### PROBLEM DETAILS
Copy the listing verbatim, starting with the line that contains "Where should I click to: Click the empty" and going on through the end of the listing.

— START OF INPUT MATERIAL —

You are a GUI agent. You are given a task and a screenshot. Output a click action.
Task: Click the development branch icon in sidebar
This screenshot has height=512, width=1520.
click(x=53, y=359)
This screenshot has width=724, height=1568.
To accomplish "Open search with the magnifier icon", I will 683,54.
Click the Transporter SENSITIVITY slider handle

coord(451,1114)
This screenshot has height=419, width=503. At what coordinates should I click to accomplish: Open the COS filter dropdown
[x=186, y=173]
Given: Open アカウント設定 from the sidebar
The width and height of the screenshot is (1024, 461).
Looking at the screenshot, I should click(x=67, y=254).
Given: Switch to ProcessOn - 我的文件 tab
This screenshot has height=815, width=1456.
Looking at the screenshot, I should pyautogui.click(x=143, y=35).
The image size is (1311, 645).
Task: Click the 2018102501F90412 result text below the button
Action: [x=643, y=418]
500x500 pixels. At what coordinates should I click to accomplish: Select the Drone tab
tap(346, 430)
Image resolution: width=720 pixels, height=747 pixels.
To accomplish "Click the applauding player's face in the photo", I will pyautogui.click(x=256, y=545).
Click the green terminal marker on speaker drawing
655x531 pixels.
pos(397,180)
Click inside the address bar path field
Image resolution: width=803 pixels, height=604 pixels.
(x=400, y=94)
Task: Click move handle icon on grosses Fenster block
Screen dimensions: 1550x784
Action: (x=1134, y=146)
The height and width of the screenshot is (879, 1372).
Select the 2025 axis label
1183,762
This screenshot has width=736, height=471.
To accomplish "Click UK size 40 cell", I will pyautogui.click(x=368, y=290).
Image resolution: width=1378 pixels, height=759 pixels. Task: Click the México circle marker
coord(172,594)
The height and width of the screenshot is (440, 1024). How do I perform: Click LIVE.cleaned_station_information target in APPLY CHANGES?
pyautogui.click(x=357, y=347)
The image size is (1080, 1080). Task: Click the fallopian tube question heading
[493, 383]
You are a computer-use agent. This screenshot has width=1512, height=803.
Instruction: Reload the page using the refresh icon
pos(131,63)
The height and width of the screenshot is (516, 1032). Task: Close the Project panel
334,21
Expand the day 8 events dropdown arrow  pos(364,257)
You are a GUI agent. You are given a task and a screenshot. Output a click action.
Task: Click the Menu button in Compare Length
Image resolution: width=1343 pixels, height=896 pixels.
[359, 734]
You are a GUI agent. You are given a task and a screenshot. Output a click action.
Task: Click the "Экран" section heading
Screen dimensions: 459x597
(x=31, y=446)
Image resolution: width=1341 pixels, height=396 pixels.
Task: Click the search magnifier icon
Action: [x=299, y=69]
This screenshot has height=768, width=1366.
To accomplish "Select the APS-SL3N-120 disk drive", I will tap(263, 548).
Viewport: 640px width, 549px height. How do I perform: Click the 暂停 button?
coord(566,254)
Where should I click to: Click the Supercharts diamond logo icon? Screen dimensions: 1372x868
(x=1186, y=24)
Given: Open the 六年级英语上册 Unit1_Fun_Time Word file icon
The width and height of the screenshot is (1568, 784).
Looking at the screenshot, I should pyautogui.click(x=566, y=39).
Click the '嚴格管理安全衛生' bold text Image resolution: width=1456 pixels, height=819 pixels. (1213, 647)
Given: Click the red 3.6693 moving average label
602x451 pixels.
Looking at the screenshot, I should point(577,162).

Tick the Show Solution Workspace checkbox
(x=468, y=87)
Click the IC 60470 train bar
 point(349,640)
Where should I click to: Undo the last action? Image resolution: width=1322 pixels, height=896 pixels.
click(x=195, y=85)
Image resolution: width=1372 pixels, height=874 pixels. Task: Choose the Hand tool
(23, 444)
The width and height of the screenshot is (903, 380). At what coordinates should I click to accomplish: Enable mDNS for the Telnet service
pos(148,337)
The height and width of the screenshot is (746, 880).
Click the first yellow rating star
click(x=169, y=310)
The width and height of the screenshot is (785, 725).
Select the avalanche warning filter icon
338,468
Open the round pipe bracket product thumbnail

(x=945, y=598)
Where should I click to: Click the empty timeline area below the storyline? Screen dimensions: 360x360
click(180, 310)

— END OF INPUT MATERIAL —

### RESULT OF THIS TASK
Where should I click to: Click the empty timeline area below the storyline? Screen dimensions: 360x360
click(180, 310)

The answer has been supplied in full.